Trustees welcomed policy BP 7520-D but tripped over some of the new language including the word heterosexism. It's defined in the document as "the assumption that everyone is heterosexual and the belief in the inherent normality and superiority of heterosexuality."

Heterosexism would be harassment under the policy, which troubled several trustees.

Trustee Cindy Aitken said the word seemed to be "an extra little dig," neither necessary nor useful to the policy's aims.

"It's a fabulous, fabulous policy," Aitken said. "But everyone has the right to their assumptions. We don't have the right to say what people should believe, but we do have the right to tell people how they need to behave in our schools."

Other trustees also objected to the word, calling it jargonistic and confusing.

"If I have trouble with that word, then I think everyone else will," Owen Sound trustee Marg Gaviller said. "I have no problem with the concept, it's just the word."

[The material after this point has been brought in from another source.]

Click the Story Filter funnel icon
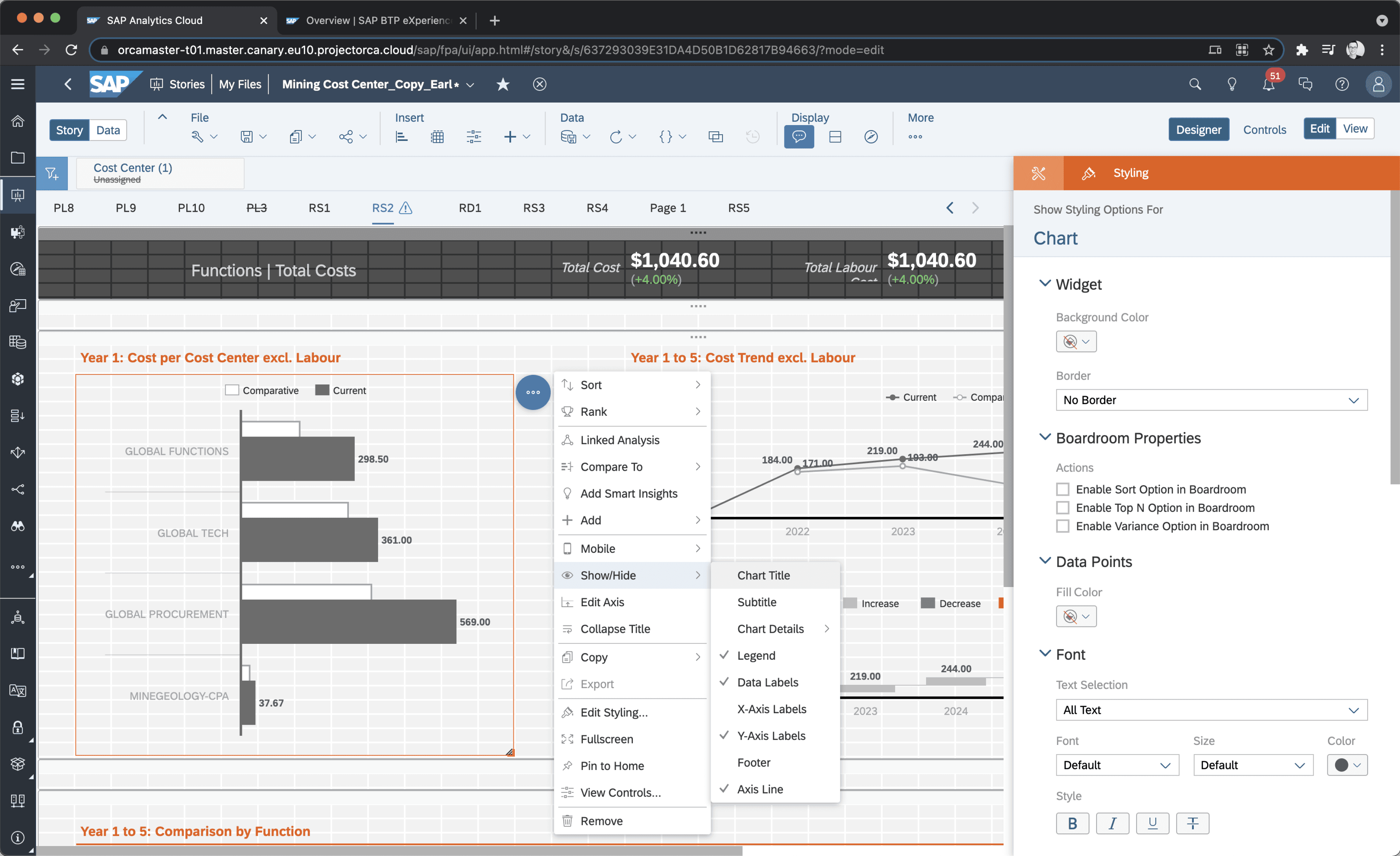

Admitting he was "fishing for trouble," board chair Ron Motz said heterosexuality "is the norm" but agreed it can't be regarded as superior or preferred. "I don't know who coined the word, but maybe they should be shot right now."

Lemon told trustees, and said again after the meeting, that using and defining the word heterosexism is vital in the policy, which is also meant as an educational tool.

"It more clearly delineates homophobia," she said. "It's the same as racism, assuming one race is superior."

"I think it's quite courageous to have it in there," Alton told trustees.

"We all really want this policy to work and we don't want the word to divert the principle," said trustee Carolyn Day, who chairs the policy committee.

The policy is the result of a task force formed last April after a groundbreaking training session for principals and union stewards prompted by the local EFTO human rights committee.

That session looked at legal issues around gay, lesbian, bisexual and transgender teachers in schools, Alton said.

Several gay and lesbian teachers at the session talked about their experience in Bluewater schools and issues they've faced in the community.

"Every staff member in Bluewater who is gay or lesbian has not had an easy ride because the school system clearly reflects society, so this is a whole issue of raising awareness," Alton said. "I think those people were very courageous to share their stories with principals and colleagues. It's really opened a dialogue."

The new policy combines the board's existing policies on sexual harassment, workplace harassment and discrimination and employment
equity with new policy and procedure which brings all the related issues under one document.

"It's unique," Lemon said, adding the policy will require people to shift their thinking and some may be uncomfortable with it.

"Sometimes we avoid the discussions we should be having and we should be having these ones."

The draft policy goes now to secondary and elementary principals and will be circulated in January and February to school parent councils for comment before final approval at the March policy committee meeting.